Almost certainly not for routine jobs. The flagship costs several times more and rarely produces a noticeably better answer on the work most businesses automate (sorting enquiries, summarising documents, drafting replies). Reserve the flagship for judgement-heavy tasks where a better answer is worth real money.
How do I find out which model my automation uses?
Open the settings on each AI tool or automation you rely on and look for “model” in the configuration. Zapier, Make, n8n, custom scripts, and most SaaS AI features expose this setting. If you can't find it, the tool's support docs will tell you. The point of the ten-minute check is knowing, not changing anything yet.
Does this apply if I use ChatGPT or Gemini, not Claude?
Yes. Every major provider has a similar tier structure: a flagship, a mid-tier workhorse, and a cheap fast model. OpenAI has GPT-5 / GPT-5-mini. Google has Gemini Pro / Gemini Flash. The audit and the reasoning are the same. The mid-tier is where value lives, and the mid-tier keeps getting better.

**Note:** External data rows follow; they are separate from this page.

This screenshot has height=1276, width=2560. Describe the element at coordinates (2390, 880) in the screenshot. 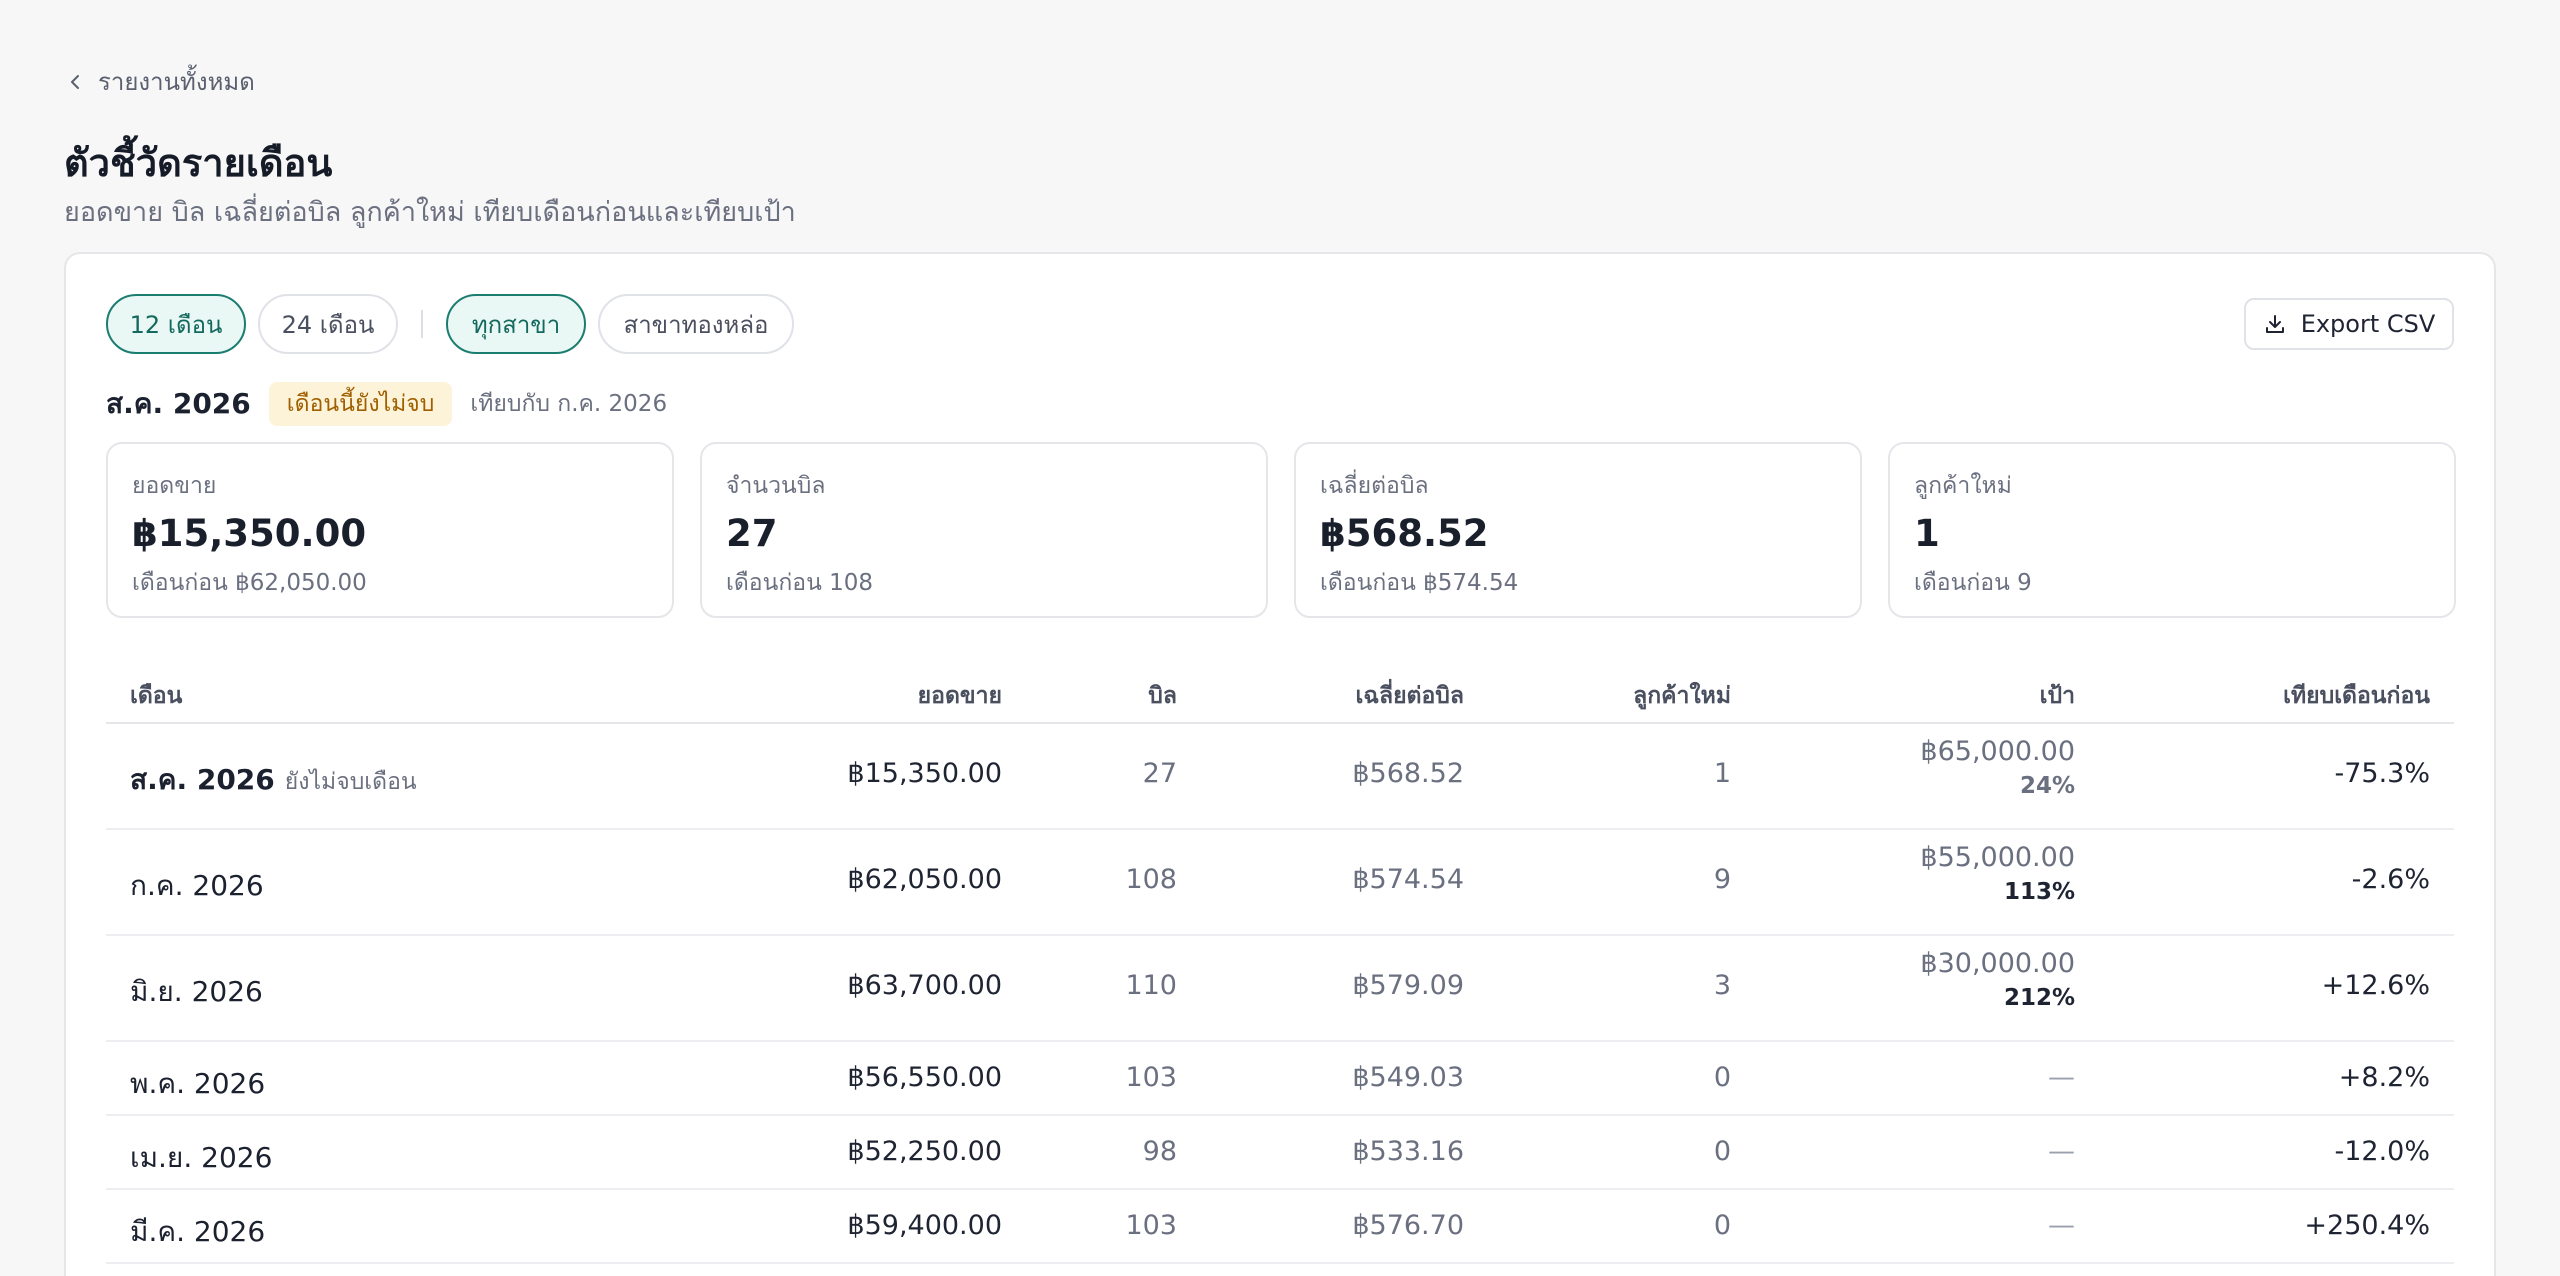

I see `cell-mom: -2.6%` at that location.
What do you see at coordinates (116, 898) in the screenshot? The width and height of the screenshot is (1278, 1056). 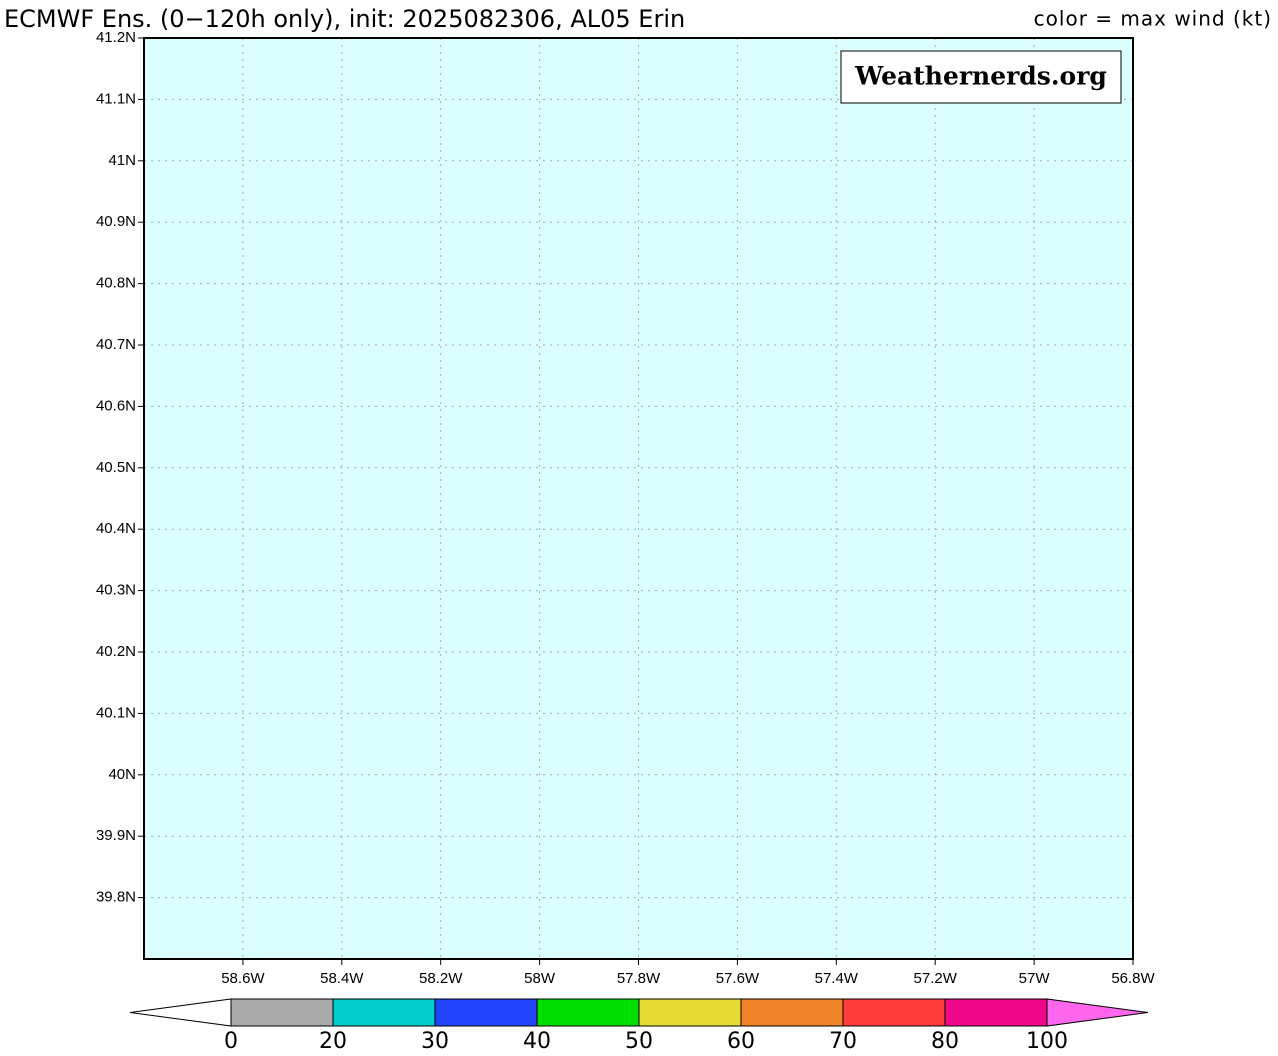 I see `y-tick-label: 39.8N` at bounding box center [116, 898].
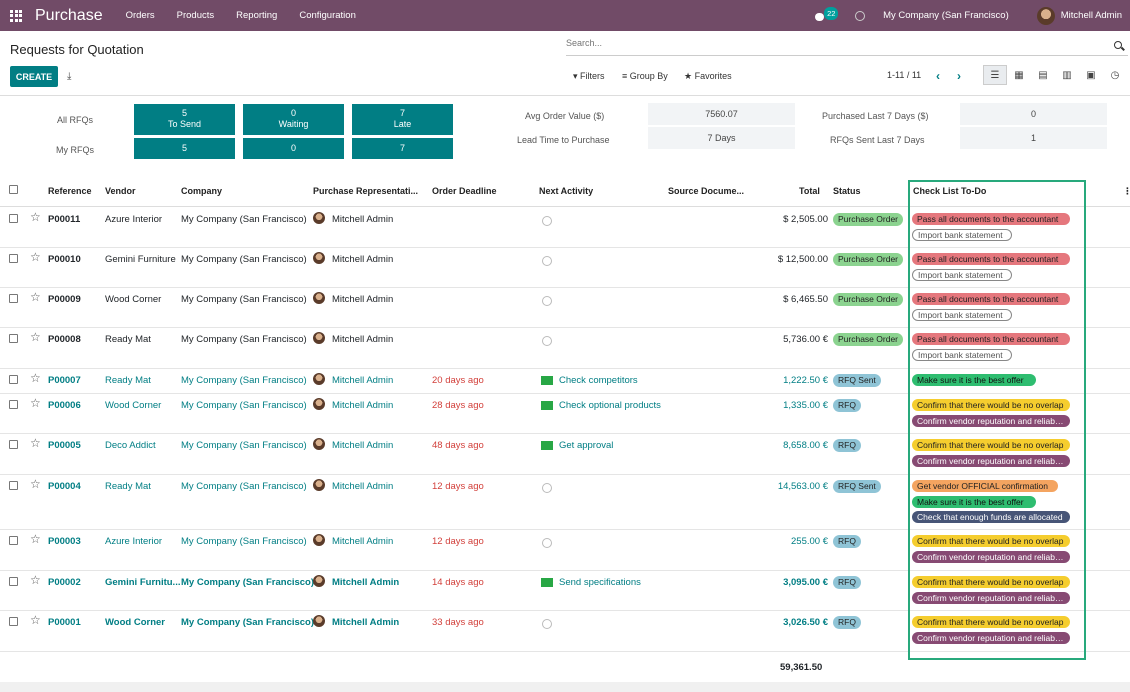 This screenshot has height=692, width=1130. I want to click on favorites-button: ★ Favorites, so click(708, 76).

When should I keep paying for the flagship?
Complex analysis on high-stakes decisions. Long-form drafting where mediocre output isn't acceptable. Tasks that need to hold a lot of context and reason across it. If a wrong answer costs you money or reputation, use the flagship. Everything else runs cheaper without a visible drop in quality.
How often should I run this check?
Once a quarter is enough. Model releases from the big providers land every few months. A quarterly review catches the cases where a cheaper, better model has arrived on the tier you rely on, and gives you a chance to switch before you've overpaid for another three months.